• Problem requirements
Can you continue the interview excerpt below on clinicians accepting seminar and supplement-company claims without scrutiny, starting right after its final sentence?

BEGIN Source document

So how did this get so bad? Well, in my opinion, it’s due to clinicians not being critical of what they’re taught. Following weekend seminars, lab sponsored presentations, supplement company recommendations. Again, I don’t think this is the clinician’s fault. I think the clinicians are assuming, well, there’s a presenter up there on stage, and they’re citing some science and they’re sharing some information. I’m going to assume that this is voracious information. I don’t think that we as a field, those participating in the educational seminars, have been critical enough or circumspect enough of the information that’s being shared with us. And I think this is one thing that the clinicians really had to start pushing back against. The gurus, the educators, the labs, the supplement companies and saying, I want more than just a few footnote references. I demand that you’re going to only use high-quality evidence to support your claims.

DrMR:

If you’re not, letting us know that this is speculative, and we should integrate this into our care models as such. Unfortunately what happens is that a few references are cherry plucked into the slides or and people don’t fact check. Like a study from seven mice in Asia. This is something where I will not name a name, but one of the largest weekend seminar/educational/ functional medicine/ supplement companies was notoriously bad at doing. How do I know? Well when I was a student I would go into the references of the manual and I would check them and I would be shocked when I found that none of this is actually in humans, except for maybe one or two things like vitamin D. All the other stuff is incredibly speculative. That was kind of the initial introduction, when I would say “let me just check”, because I was interested in the science, and I started thinking hmmm this is odd.

DrMR:

That was the inception of what later grew into this highly critical person you’re listening to now. As you peel back the curtain, you see that a lot of these things that sound so, so accurate and appealing, may not be. It’s easy to be drawn in when up on the slide deck they are showing all the patterns of hypothyroidism with all the clear pathways of how inflammation affects pituitary affects T4 affects conversion of T4 T3 and that this certain supplement can thwart that because it’s been shown to have an anti-inflammatory effect. The thing is, there’s not really any good data showing that that is actually how this stuff plays out in the real world. So the clinicians likely have not been circumspect enough when undergoing education. The other part that I think has led to how things have gotten so bad is not trusting that you can solve the problem with less, rather than more.

END Source document
BEGIN Data to examine

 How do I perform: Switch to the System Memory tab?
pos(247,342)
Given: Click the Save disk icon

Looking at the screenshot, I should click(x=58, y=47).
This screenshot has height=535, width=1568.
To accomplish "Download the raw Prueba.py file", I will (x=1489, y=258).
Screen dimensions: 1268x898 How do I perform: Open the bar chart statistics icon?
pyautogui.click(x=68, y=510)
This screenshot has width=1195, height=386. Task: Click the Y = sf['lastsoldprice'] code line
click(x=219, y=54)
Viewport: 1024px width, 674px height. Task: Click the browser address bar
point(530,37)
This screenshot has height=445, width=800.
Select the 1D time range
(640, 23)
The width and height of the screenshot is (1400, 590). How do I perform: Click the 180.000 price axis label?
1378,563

END Data to examine

• Answer
DrMR:

I completely understand there’s this fear because I felt this, this fear of failing a patient. There’s this instinct to do more. But the instinct to do more so as to ensure you help them has the opposite effect, it has worse results. I totally understand how someone can come in with an array of symptoms and you’re thinking, well, I’ve learned about how adrenal fatigue can cause this I’ve learned about how MTHFR can cause this I’ve learned about how poor conversion of T4 to T3 can cause these symptoms. So let’s just use all of these things because you don’t want to fail them. You’re thinking let’s just leave no stone unturned. Unfortunately that’s absolutely the opposite of what one should do. You end up obtaining worse results. Why? Because you can’t tell what’s helping and what’s not helping. Therefore you don’t learn over time and therefore you don’t become a better clinician over time. Therefore you keep just treating via the weekend seminar manual and not becoming a clinician who’s highly proficient in solving these problems. So the overtreatment model really seems to disempower clinicians and make them dependent upon a protocol based treatment method rather than an algorithm based treatment method. It really thwarts the ability of them to learn.

DrMR:

A more accurate way to say “if we’re not assessing, we’re guessing” would be “over assessing equals harm”. Part of this is because of the overtreatment and part of this is because many of the labs are not actually accurate. So how did I find my way back to kind of patient-centered care? Following the science, as we’ve discussed. That started with checking the references of the weekend seminar manual. SIBO and probiotics are a great example of this. There are some people I very much like and respect who still seem to have a hard time wrapping their mind around the over 18 clinical trials, finding that probiotics help with SIBO. That’s just one example. Hypothyroid. I mean, I think I’ve beaten our audience over the head with every example of how so much of the narrative regarding hypothyroid is just completely fallacious.

DrMR:

There’s a small kernel of truth in the messaging, but it’s just been way, way, way overstated, and really ends up hurting people. The same thing with gluten. So if you factor these things against the science, you see, Oh, some people clearly do feel better on T4 plus T3, but it’s not the majority. In fact, it’s not even close to the majority. We can still do this and have this as something that we use to help our patients, but we’re not going to start there. We’re also not going to go deeper and deeper into thyroid when there’s a gut issue occurring at the same time. We’re going to acknowledge that that might be driving the symptoms. We have the case studies to prove this, where this happens and when we do it the right way, we can rectify the situation.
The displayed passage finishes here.